Du sagst, Du versuchst Deinen Mann zu ersetzen und hilfst anderen. Und dann schaust Du Dich um - und findest niemanden für Dich selbst, an dem Du Dich anlehnen kannst. Ja, erstens sind Menschen wie Du selten und zweitens - woher sollen die denn wissen, wann Dir die Kraft ausgeht? Lässt Du sie es denn wissen? Du musst für niemand Deinen Mann ersetzen - wer gibt Dir eigentlich das Gefühl, dass Du allein nicht ausreichen sollst? Wahrscheinlich warst Du für Deinen Mann schon immer der Fels in der Brandung?

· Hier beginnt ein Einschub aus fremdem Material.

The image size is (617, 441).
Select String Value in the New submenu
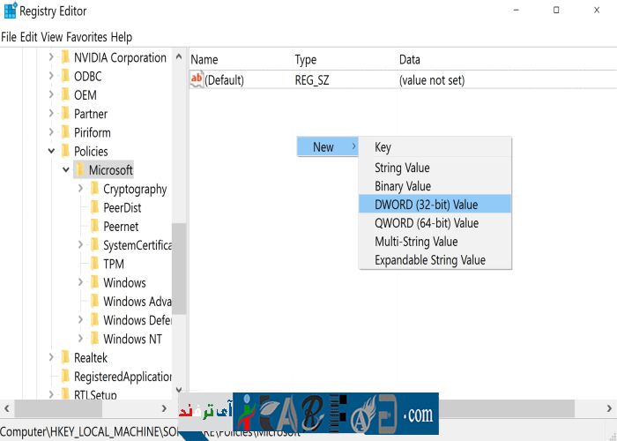tap(402, 168)
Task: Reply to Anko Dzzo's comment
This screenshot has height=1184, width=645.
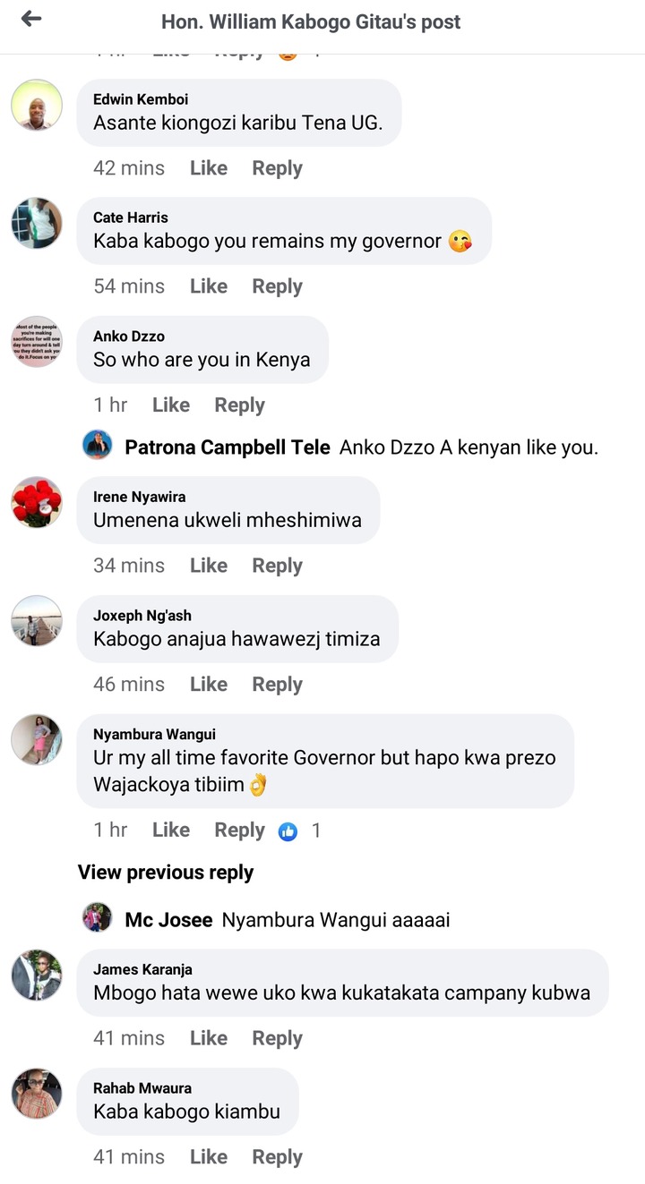Action: [x=239, y=405]
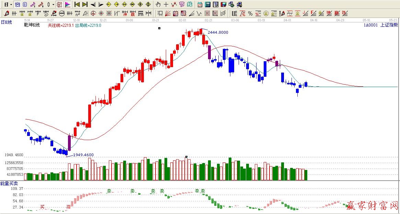Open the calendar icon showing 21
400x214 pixels.
click(x=200, y=4)

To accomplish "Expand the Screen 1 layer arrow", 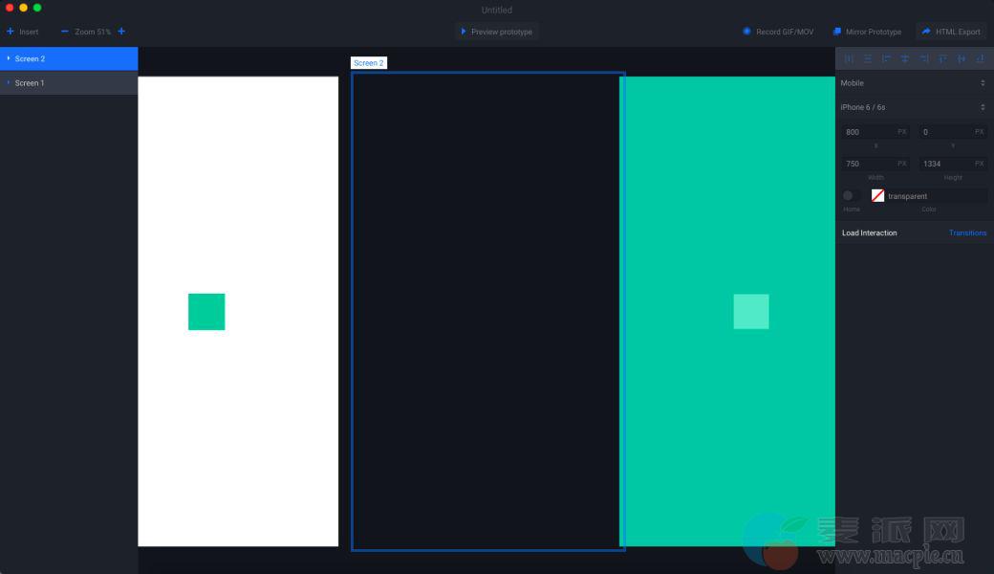I will coord(9,83).
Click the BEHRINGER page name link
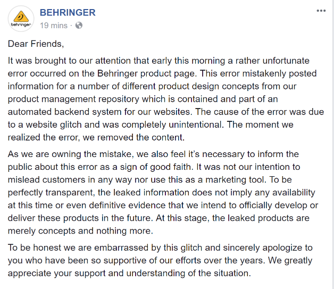The height and width of the screenshot is (289, 334). (x=68, y=13)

Du erinnerst mich ein wenig an meine Mama - immer für andere da, immer ein offenes Ohr für die Sorgen anderer, aber als sie selbst Hilfe gebraucht hätte, war sie garnicht in der Lage diese anzunehmen. Ja, das muss man nämlich auch. Man muss dann die eigene Schwäche zugeben, die Angst vor der Zukunft, die Angst, nicht alles zu schaffen und daraus resultiert dann die Versuchung doch dann gleich aufzugeben.

Ich weiss nicht, wie man den Verlust des geliebten Partners verarbeitet. Ich habe beim Tod meiner Mutter von einer Bekannten, die Ihrem Mann verloren hat, den Rat bekommen: Weine, wenn Dir danach ist. Traure, schreie, lass Dich hängen. Versuche bloss nicht, tapfer zu sein - denn es wird Dich ohnehin einholen. Und auch die Zeit kann die Wunden nicht heilen, wie man immer so schön sagt, sie lehrt und nur, mit den Schicksalsschlägen zu leben.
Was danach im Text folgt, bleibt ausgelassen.